3年間、の約束で羽子田さんが単身中国に渡ったのは1996年、42歳の時。
「以前からハウス食品は米国でカレーレストランを展開していましたが、『米を食べる中国人にはカレーライスは受け入れられるはず』と当時の社長が上海への出店を決めたんです」
日本のお洒落な洋食レストラン「カレーハウス」は、中国人の平均月収800元(1万2000円)の時代に、客単価が42元(630円)。日本の物価で言えば、5000円位の感覚だった! カレーの原材料は全て日本から運び、カツカレー、コロッケカレー、お子様メニューやフルーチェを使ったパフェが人気を博した。
「富裕層だけでなく中間層の中国の人達がお給料をためて来てくれた。中国でもカレーはいけると確信しました」
次は家庭用のバーモントカレーの味の開発に着手。試行錯誤の末、中国人に馴染みのあるカレー粉と同じ黄色にして、味の決め手として中国家庭の台所には必ずある香辛料の“八角(はっかく)”を入れた。
「カレーの味を知らない中国人に商品を買ってもらうにはどうしたらいいか? 販売店での試食を実演する女性販売員さんの養成から始めて、考え付くありとあらゆるPR作戦を実践していきました」
主軸に置いたのは、“小皇帝”と呼ばれる子供達を味方につけること。親子料理教室、工場見学の他、バーモントカレーマンや頭がリンゴで体がみつばちの点点(てんてん)ちゃん等、ゆるキャラも登場させた。

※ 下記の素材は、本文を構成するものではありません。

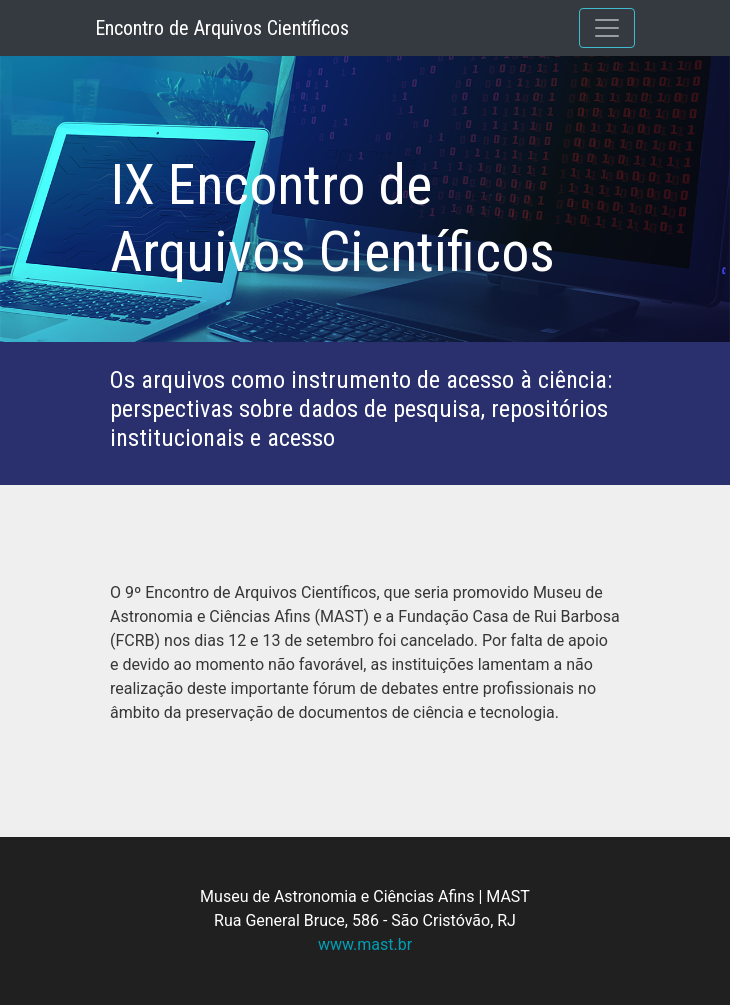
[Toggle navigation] (607, 28)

共産党が企業活動を統制している中国でビジネスするには、役人達との折衝が日々、必要不可欠。羽子田さんは柔道五段(講道館)。大量のお酒を飲みつつ、相手の肚(はら)を見る中国の宴席でも、引けを取らなかったそうだが……。
「じつは中国で商売するのに必要なのは、体力より“演技力”(笑)。役人との良好な関係が大切であり、何とかして相手の懐に飛び込んでいくことが重要な任務になります」
赤字続きの時も困難に直面した時も、「味の評価は高かったので、スーパーはもちろん学校や工場などで、10年間に20万回の試食会を実施して、徹底的に食べてもらう作戦を行いました」
努力と忍耐の時期を経て、発売後8年で漸く黒字化、売り上げは10年間で20倍以上に伸び、2013年からは前年比120%で推移している。中国全土、約1万5000店舗で販売され、現地雇用の職員数は500名を突破した。

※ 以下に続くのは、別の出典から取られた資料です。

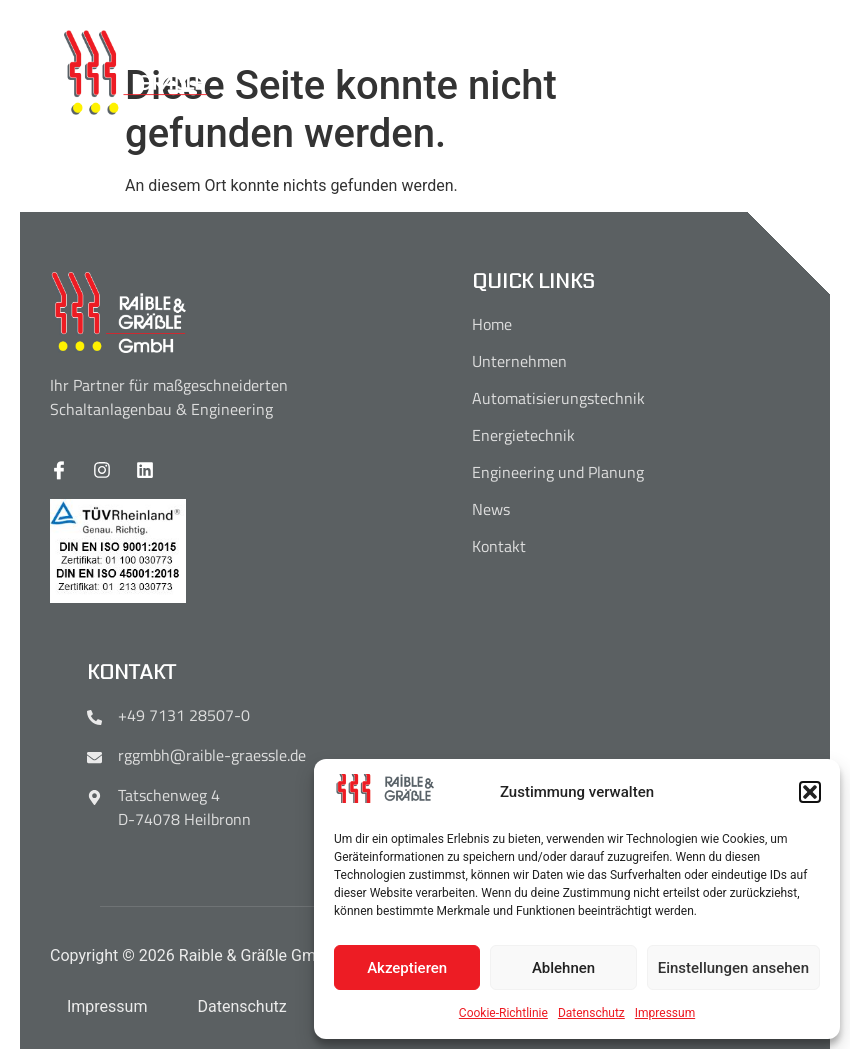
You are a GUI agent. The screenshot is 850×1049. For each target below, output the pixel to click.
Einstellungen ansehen (733, 968)
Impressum (665, 1013)
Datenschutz (591, 1013)
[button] (810, 792)
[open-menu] (790, 74)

「3年のはずが中国駐在15年(笑)。驚異的な発展を遂げた中国とカレービジネスは歩みを共にして来ました。西端はチベット、ウルムチまでバーモントカレーは広がりましたが、中国の総人口13億人の一割程度しか、まだ“日本式カレー”を食べていない。中国カレービジネスはこれからも伸びますよ」
はねだゆきひで/1954年、東京都生まれ。中央大学経済学部卒業。78年ハウス食品工業(株)に入社。大阪・東京本社で18年間、営業を担当した後、96年カレービジネス起ち上げのため、上海に駐在開始。2009年上海ハウス食品社長、17年ハウス食品(中国)投資公司最高顧問などを経て、18年より現職。